Tema de la semana

Tema de la semana | Naufraga “Sinaloa sin plásticos” por leyes e instituciones de hule

A nueve meses de que el Congreso del Estado aprobara reformas a la Ley de Residuos y la Ley Ambiental para el Desarrollo Sustentable, se ha detenido con prórrogas interminables la implementación de las disposiciones para eliminar plásticos de un solo uso en la entidad, como una de las acciones cardinales enfocadas a cuidar el medio ambiente en Sinaloa. ¿Nadie se preparó, o no tomaron en serio los nuevos ordenamientos en la materia?

Aquel 23 de enero de 2020 estalló el aplauso de los diputados en el salón de sesiones del Congreso del Estado porque la 63 Legislatura había logrado, por fin, sacar adelante el marco legal para darle un respiro a la ecología. Se le llamó al avance parlamentario “Sinaloa sin plásticos” por el reto que significa ir por el abatimiento gradual de las 3 mil 500 toneladas de residuos sólidos que se generan mensualmente en el estado y de los cuales sólo el 33% es tratado en rellenos sanitarios oficiales.

El nuevo marco jurídico establece:

  1. A los 150 días de entrar en vigor las nuevas reglas aprobadas se prohibirán los popotes y las bolsas destinadas para el traslado de mercancías.
  2. A los 360 días los platos, vasos, tazas, copas, charolas, recipientes, contenedores, cucharas, tenedores, cuchillos, tapas para vasos, mezcladores o agitadores para bebidas y anillos para agrupar, sostener o cargar envases.
  3. A los 540 días los productos derivados del poliestireno expandido o unicel.
  4. A los 600 días las bolsas utilizadas para cubrir platos destinados a tapar alimentos.

A partir de ese momento los propietarios de negocios que utilizan materiales plásticos se dijeron rebasados por lo ordenado en la legislación ya que carecen de capacidad operativa para poner en práctica lo estipulado.
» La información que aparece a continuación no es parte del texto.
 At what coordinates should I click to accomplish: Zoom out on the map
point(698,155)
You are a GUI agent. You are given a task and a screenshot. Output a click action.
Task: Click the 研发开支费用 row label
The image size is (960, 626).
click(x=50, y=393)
Realmente se acercaron ante el Legislativo cuando estaba a punto de recibir luz verde el dictamen correspondiente, pero no en los ocho meses que duró la consulta y socialización del tema.

Al paso de los meses se ha mantenido la queja de los sectores que son sujetos obligados y que plantean la imposibilidad de apegarse a lo ya aprobado. En julio cuando estaba a punto de entrar en vigor la ley se decretó la prórroga de tres meses para comenzar a aplicar multas a los establecimientos comerciales que incumplieran con las nuevas disposiciones.

Pero Todavía el reciente 20 de octubre la Cámara de Comercio de Culiacán se inconformó debido a que llegó la fecha de aplicarles sanciones a los negocios que entreguen bolsas de plástico a sus clientes. “No sé cómo van a subsistir las empresas teniendo encima a las autoridades imponiendo multas por el tema sanitario y además por el uso del plástico. El llamado a las autoridades es que no es el momento de aplicar multas. El comercio no puede resistir ese embate de los inspectores”, dijo Diego Castro Blanco, dirigente de la CANACO.

Sin embargo, la realidad saltó a la vista de todos. Las instituciones encargadas de hacer valer las disposiciones contra el uso de plásticos ni siquiera estaban preparadas para cumplir con la función que les asignan las normas aprobadas por el Congreso. El secretario de Desarrollo Sustentable del Gobierno de Sinaloa, Carlos Gandarilla García, reconoció que los cabildos no han atendido este tema en el que deben involucrarse para cumplir con la ley en la materia.

Es decir, hasta la fecha ni los comercios o empresas que utilizan plásticos, y ni siquiera los gobiernos municipales, están listos para ceñirse a disposiciones legales aprobadas hace nueve meses. Al estilo viejo de cuando resultaba más fácil violar las leyes que respetarla, las dos partes dan a entender que el medio ambiente puede esperar porque, como lo planteó esta semana  el alcalde de Culiacán, Jesús Estrada Ferreiro, “¿qué es más importante: la vida de un ser humano o la vida de un tiburón al que se le atora un popote en el pescuezo…”

Allí está el meollo de todo intento fallido por construir el andamiaje legal que salvaguarde lo esencial por encima de cualquier tipo de intereses. Una vez hechas las leyes se quedan en el papel y domina la triste autenticidad donde los ciudadanos hacemos lo necesario para evadirlas y las autoridades competentes ponen la cuota de apatía al no hacerlas valer.

¿Qué está pasando? Si todos se dicen guardianes del medio ambiente y ya existe la plataforma legal para ser congruentes en ese sentido, todo indica que son las voluntades, autoridades y normas la que se volvieron de plástico, tan elásticas según sean los intereses en juego.